Example Metadata Schema (JSON)

// AfriData Metadata Schema
{
  "title": "Kenya Agricultural Survey 2024",
  "description": "Comprehensive survey of agricultural practices...",
  "creator": {
    "name": "Dr. Jane Doe",
    "affiliation": "University of Nairobi",
    "email": "jane.doe@uonbi.ac.ke"
  },
  "geographic_coverage": {
    "country": "Kenya",
    "regions": ["Central", "Eastern", "Western"],
    "coordinate_system": "WGS84"
  },
  "temporal_coverage": {
    "start_date": "2024-01-01",
    "end_date": "2024-12-31",
    "frequency": "Annual"
  },
  "methodology": {
    "collection_method": "Survey",
    "sample_size": 5000,
    "sampling_method": "Stratified random sampling"
  },
  "license": "CC BY 4.0",
  "version": "1.0",
  "created_date": "2024-03-15",
  "file_format": "CSV",
  "file_size": "45.7 MB"
}

Data Quality Standards

High-quality data is essential for reliable research and analysis.
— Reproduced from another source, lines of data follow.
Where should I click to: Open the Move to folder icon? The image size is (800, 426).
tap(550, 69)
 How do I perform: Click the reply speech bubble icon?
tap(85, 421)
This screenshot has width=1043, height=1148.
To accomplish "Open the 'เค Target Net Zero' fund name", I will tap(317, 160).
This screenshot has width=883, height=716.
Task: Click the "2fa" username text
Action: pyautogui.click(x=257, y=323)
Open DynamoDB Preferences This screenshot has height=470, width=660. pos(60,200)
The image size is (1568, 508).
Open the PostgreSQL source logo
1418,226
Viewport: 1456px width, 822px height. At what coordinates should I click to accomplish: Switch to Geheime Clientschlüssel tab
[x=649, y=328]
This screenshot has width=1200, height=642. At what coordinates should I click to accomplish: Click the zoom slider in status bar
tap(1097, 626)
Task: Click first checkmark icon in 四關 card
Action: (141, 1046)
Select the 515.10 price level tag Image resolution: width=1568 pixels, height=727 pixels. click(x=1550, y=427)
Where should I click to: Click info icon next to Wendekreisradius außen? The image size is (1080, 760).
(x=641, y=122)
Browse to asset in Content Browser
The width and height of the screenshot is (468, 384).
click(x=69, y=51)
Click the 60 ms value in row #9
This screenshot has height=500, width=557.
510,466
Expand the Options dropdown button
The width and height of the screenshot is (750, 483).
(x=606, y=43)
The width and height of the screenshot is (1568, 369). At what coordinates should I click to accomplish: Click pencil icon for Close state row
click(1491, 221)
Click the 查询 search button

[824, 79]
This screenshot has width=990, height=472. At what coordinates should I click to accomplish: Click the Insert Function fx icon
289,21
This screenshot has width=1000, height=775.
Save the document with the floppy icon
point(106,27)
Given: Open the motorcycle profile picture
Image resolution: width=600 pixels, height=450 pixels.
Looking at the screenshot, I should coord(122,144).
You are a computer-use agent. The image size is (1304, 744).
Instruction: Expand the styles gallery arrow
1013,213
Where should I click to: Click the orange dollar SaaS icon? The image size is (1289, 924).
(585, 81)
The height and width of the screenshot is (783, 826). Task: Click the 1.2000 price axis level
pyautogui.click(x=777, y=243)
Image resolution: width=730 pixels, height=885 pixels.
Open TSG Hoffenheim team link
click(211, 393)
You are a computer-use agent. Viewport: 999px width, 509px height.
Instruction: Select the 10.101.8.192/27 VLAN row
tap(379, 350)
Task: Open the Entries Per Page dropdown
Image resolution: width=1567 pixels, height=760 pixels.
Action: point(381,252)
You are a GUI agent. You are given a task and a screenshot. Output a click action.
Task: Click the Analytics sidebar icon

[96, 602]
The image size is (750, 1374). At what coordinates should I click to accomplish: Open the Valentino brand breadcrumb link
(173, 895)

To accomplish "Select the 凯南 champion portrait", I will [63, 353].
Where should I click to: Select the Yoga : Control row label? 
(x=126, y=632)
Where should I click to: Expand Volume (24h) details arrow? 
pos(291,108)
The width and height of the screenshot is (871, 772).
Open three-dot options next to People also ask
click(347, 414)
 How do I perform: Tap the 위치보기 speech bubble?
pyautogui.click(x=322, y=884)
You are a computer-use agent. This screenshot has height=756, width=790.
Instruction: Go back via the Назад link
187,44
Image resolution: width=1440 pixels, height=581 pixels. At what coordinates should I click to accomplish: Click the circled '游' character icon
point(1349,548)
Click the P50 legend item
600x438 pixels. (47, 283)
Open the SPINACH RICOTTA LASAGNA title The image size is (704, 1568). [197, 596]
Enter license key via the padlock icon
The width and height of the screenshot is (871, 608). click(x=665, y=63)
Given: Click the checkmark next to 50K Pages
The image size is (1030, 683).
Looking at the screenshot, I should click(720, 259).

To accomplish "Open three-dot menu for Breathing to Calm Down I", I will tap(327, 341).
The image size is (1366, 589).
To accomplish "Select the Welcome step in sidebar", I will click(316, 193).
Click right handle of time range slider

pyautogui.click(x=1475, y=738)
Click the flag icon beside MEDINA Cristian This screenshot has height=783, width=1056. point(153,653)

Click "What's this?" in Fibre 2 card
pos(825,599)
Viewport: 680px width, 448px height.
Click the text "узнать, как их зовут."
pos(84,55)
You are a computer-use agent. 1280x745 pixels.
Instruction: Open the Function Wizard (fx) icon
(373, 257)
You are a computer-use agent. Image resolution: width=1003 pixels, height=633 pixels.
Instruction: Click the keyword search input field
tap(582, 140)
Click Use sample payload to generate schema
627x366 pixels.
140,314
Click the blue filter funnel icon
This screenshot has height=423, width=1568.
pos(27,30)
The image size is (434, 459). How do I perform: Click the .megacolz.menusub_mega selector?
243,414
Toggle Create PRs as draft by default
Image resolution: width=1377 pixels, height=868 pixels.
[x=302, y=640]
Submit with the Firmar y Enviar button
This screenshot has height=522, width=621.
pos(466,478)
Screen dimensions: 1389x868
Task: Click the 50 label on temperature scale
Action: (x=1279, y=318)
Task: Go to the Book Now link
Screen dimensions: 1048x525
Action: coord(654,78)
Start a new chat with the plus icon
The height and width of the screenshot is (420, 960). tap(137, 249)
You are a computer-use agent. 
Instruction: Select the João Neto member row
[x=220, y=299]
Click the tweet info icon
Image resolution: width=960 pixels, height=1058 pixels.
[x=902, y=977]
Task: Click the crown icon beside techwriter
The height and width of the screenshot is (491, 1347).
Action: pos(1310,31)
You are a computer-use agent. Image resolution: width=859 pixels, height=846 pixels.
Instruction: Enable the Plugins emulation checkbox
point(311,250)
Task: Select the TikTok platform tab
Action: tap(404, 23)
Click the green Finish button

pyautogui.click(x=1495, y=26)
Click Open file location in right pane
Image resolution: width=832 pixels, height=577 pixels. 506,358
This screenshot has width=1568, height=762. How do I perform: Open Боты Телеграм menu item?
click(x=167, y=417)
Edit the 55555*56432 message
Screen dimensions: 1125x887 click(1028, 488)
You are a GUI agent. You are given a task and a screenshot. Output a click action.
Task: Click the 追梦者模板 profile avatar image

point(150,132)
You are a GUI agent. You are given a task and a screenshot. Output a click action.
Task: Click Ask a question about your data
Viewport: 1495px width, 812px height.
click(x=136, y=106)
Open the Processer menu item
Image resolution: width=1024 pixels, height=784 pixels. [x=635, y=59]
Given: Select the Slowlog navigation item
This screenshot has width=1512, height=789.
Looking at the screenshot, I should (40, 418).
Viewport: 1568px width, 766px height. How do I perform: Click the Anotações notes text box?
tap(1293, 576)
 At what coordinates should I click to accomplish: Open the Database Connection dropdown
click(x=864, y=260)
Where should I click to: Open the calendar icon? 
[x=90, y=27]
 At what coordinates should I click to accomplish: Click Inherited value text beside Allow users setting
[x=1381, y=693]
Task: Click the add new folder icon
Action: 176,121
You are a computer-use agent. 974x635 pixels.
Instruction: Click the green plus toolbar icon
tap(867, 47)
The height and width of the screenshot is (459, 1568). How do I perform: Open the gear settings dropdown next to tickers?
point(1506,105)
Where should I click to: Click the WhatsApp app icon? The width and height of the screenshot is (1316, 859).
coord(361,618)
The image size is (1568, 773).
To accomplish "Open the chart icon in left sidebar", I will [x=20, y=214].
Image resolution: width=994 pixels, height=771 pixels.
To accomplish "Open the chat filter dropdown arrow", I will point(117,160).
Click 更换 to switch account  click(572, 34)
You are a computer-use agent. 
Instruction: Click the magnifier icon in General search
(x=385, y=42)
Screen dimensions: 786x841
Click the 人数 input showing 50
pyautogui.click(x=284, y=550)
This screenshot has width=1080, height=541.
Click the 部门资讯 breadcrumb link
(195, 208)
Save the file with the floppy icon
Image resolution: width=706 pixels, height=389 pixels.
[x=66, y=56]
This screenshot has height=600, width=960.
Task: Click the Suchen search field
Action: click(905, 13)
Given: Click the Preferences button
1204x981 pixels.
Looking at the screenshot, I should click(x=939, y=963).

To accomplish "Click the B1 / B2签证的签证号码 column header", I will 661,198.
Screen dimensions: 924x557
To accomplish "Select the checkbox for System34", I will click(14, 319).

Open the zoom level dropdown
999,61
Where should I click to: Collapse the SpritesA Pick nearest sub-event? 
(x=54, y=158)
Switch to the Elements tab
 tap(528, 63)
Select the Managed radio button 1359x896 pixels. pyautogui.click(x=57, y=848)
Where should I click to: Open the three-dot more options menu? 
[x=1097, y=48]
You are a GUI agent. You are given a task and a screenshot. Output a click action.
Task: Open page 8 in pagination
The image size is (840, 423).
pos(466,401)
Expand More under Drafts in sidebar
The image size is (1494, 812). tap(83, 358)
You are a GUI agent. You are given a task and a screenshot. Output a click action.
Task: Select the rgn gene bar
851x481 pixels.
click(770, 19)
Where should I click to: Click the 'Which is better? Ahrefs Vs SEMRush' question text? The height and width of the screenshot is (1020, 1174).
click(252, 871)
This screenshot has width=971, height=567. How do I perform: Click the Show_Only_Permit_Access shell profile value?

Our quality standards ensure datasets meet international best practices.

Completeness

Ensure your dataset is as complete as possible:

  • Missing values < 5% per column
  • Clear indication of null/missing data
  • Explanation for missing values
  • Complete geographic coverage
Target 95%+

Accuracy

Verify data accuracy through validation:

  • Cross-validation with external sources
  • Outlier detection and handling
  • Unit consistency checks
  • Temporal consistency validation
Target 98%+

Timeliness

Ensure data is current and relevant:

  • Regular update schedule
  • Clear versioning system
  • Timestamp for data collection
  • Deprecation notices for old data
Target 90%+

Consistency

Maintain consistent data formats:

  • Standardized naming conventions
  • Uniform data types
  • Consistent units of measurement
  • Harmonized categorical values
Target 95%+

Quality Assurance

All datasets undergo automated quality checks upon submission. Datasets not meeting minimum quality thresholds will be flagged for review before publication.

Documentation Standards

Comprehensive documentation ensures your dataset can be understood and used effectively by other researchers and practitioners.

Data Dictionary

  • Column/variable descriptions
  • Data types and formats
  • Valid ranges and constraints
  • Relationships between variables
  • Coding schemes for categorical data

Methodology Document

  • Research objectives and questions
  • Sampling methodology
  • Data collection procedures
  • Quality control measures
  • Known limitations and biases

Technical Documentation

  • Processing scripts and code
  • Software versions and dependencies
  • Hardware specifications
  • Computational environment details
  • Reproducibility instructions

Usage Guidelines

  • Intended use cases
  • Appropriate analysis methods
  • Citation requirements
  • Contact information for questions
  • Update and maintenance schedule

Example Data Dictionary Entry

// Variable: household_income
{
  "name": "household_income",
  "description": "Monthly household income in Kenyan Shillings",
  "type": "numeric",
  "format": "integer",
  "unit": "KES",
  "range": {
    "min": 0,
    "max": 500000
  },
  "missing_values": "-999",
  "notes": "Self-reported income; may include informal sources"
}

Ethics and Privacy Standards

Ethical data sharing is fundamental to AfriData. All datasets must comply with ethical guidelines and privacy regulations.

Privacy Protection

Personal and sensitive data must be properly anonymized or aggregated. Direct identifiers should be removed, and indirect identifiers should be assessed for re-identification risks.

Informed Consent

Data subjects must have provided informed consent for data collection and sharing. If consent was not explicitly obtained for public sharing, data must be sufficiently anonymized.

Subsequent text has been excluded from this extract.